#### Given passage ####
The steep declivitous slope of Olympos made it necessary for the houses to be amphitheatrically constructed and support each other statically. Residences have narrow façades, two or three storeys, large colorful windows and a sun lounge, the sachnisi, for the sun. Balconies are wooden, supported with corbels. They are adorned with flowerpots, according to the residents’ Mediterranean habit. All houses have elaborate chimneys and tile roofs. Streets connecting residences with the shops are all narrow, stone-paved, with a cobblestone pavement so that animals can ascend easier.

Regarding education, Agiasos very soon left its mark. A School was founded in 1773, where Akindynos Iviritis seems to have taught supporting people’s inclination for learning. Study I Anaptyxis (“the Development”) was later founded, with a theater of its own and a large library.

The traditional settlement is characterized by the folk art (pottery in particular). Floral and rarely linear motifs painted with vivid colors and meticulous lines adorn decorative everyday use vessels. Pottery of Agiasos was developed mostly by the five generations of ceramist families Kourtzidis and Chatzigiannis. Fretwork, weaving and music developed as well. Visitors walking down the narrow alleys of the settlement will probably run into women wearing breeches, who chat while knitting or weaving with the loom. In the past, they would meet “Kakourgos” (“villain”) the musician, who had been playing a melancholic tune with his dulcimer over the past 40 years.

The folk spontaneity though is expressed through satire with the use of the Lesbian idiom. The dialect of Lesvos itself is parodied and gibed through the variation of Agiasos. On the occasion of the Halloween, people present the articulation of different characters of society, underlining freely the differences and social injustice.

Save its folk culture, Agiasos also owes its reputation throughout Greece mostly to the monastery of the Virgin Mary, located at the center of the settlement. According to folk tradition, Evangelist Luke made the icon of the Virgin Mary. Priest of the Emperor Agathon from Ephesus took it there from Jerusalem in 803 A.D.. The icon is inscribed “Holy Zion, Mother of God”, one of the names of Jerusalem.

The settlement’s name “Agiasos” comes from an alteration of “Agia Sion” (Holy Zion). The icon was destined for Hagia Sophia or the palace of Constantinople. The domination of iconoclasm though hindered Agathon. Therefore, the icon along with tree more relics (a silver cross with Holy rood, a 5th century A.D. handwritten gospel and the Relics of St. Dionysius the Areopagite), went to Agiasos. In 1170, Constantine Valerios gave permission for the construction of the church of the Virgin Mary. The current church was built on the old foundation in 1814.
####
(To do)
Continue the passage about the settlement of Agiasos, beginning right after its final sentence.
#### Data ####
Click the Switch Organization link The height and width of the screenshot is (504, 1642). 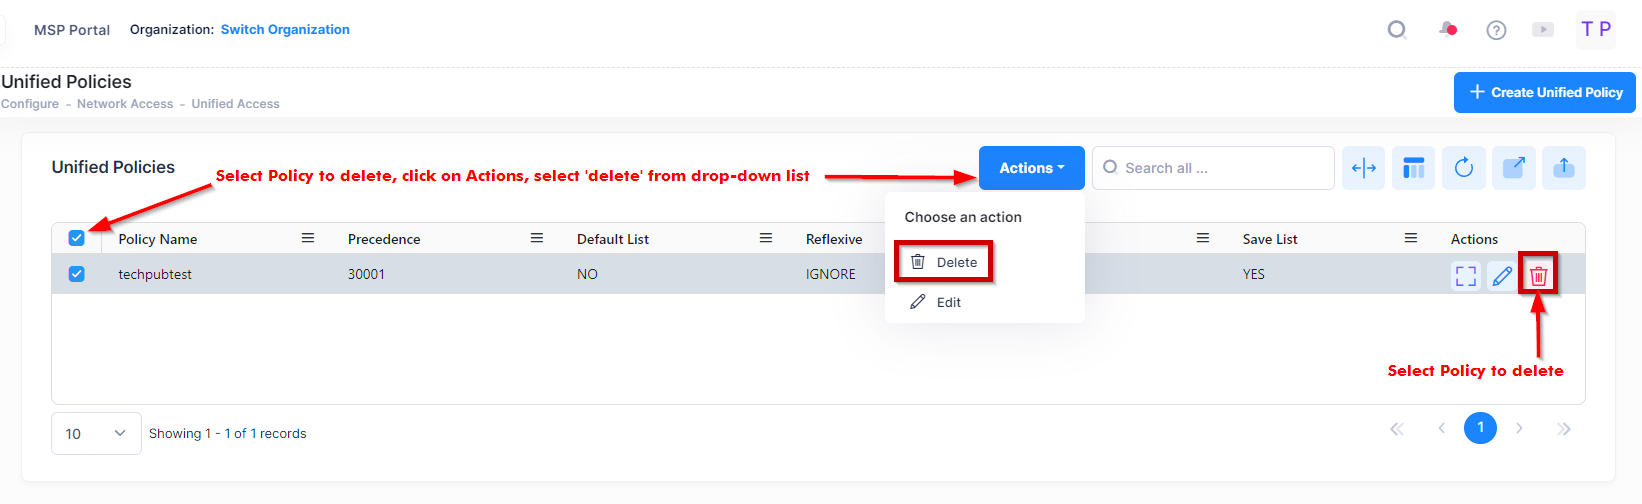coord(285,30)

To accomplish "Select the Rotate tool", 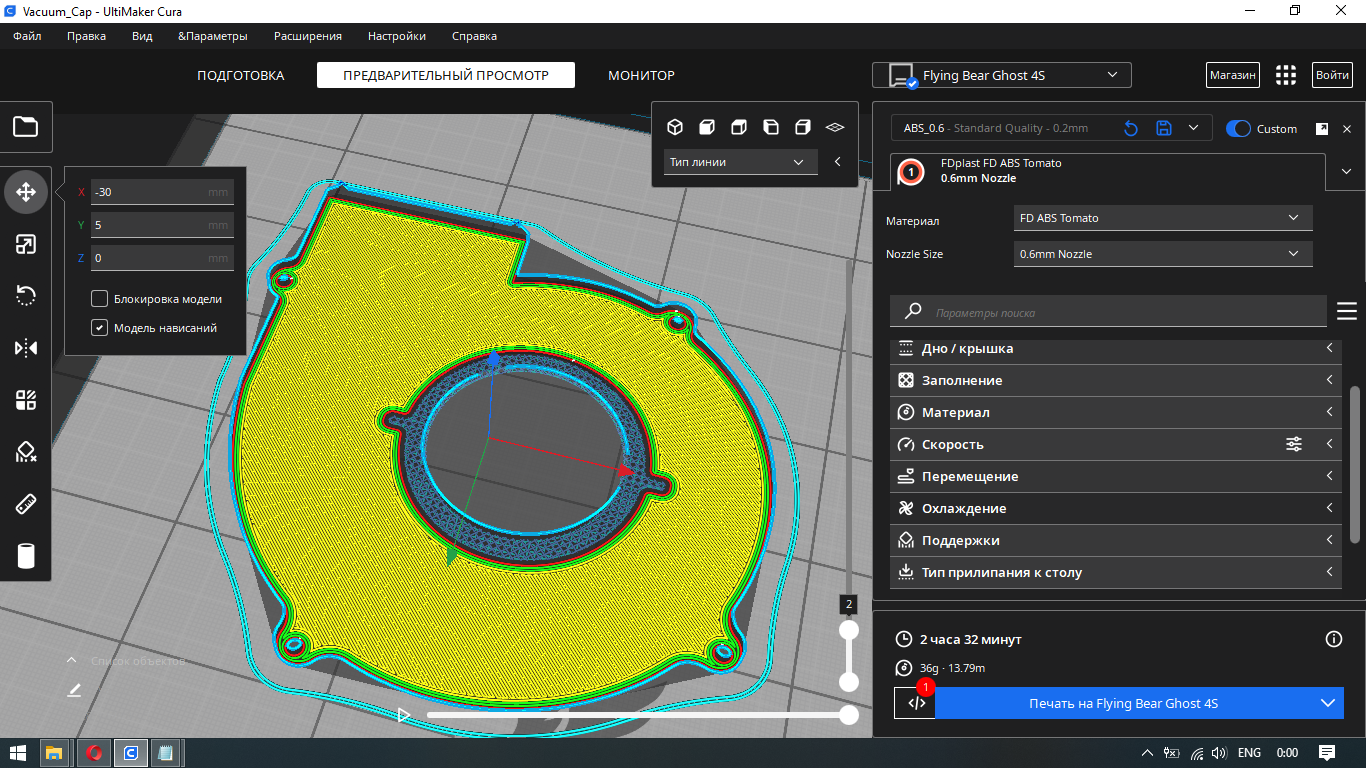I will click(26, 296).
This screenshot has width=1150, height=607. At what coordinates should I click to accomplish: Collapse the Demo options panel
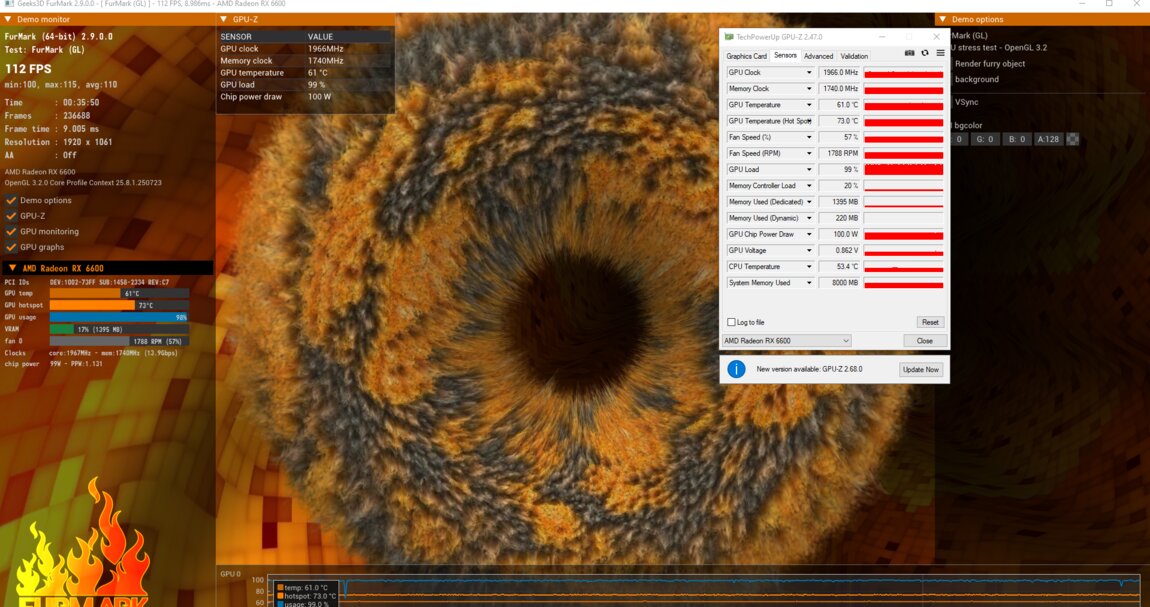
####
(Right answer)
Lesbian scholars have given us the most vivid descriptions of the top fair and the night hiking of those that had made a vow to the Panagia i Agiasiotissa (“Virgin Mary from Agiasos”) on August 15th. Caesarius Daponte describes the procession of worshipers demonstrating the appeal this celebration had to Christians of the East too: “Smyrna and the East and Ephesus and Chios all stream annually to celebrate this feast”.

(Anna-Magdalini Argyri)

2. 3. 2. Industry

The connection between the Lesbian economy and the coastline of Asia Minor opposite the island had been indissoluble for decades, since the Ottomans had dominated the island until 1912 (when it was finally integrated into the Hellenic State), but also because of the island’s closeness to it.

The construction of oil-presses, soap-factories, flour mills, etc. led to a great industrial boom in Lesvos since the mid 19th century until the first decades of the 20th century. The island’s economic prosperity depended greatly on the olive monocropping. Manufacturing units and industries processing olive products and by-products were organized, along with the formation of significant trade networks transferring local products to the Balkans, Europe, Asia Minor, etc.

In 1912, Lesvos had 110 steam-driven oil-presses, 6 seed oil-presses, 42 soap factories and 25 tanneries. Since the 1930s, magnesite mines have also been found in some areas of the island, where deserted facilities, trolleys, galleries, excavations and reserves from old extractive activities (area of Basilica) are extant still.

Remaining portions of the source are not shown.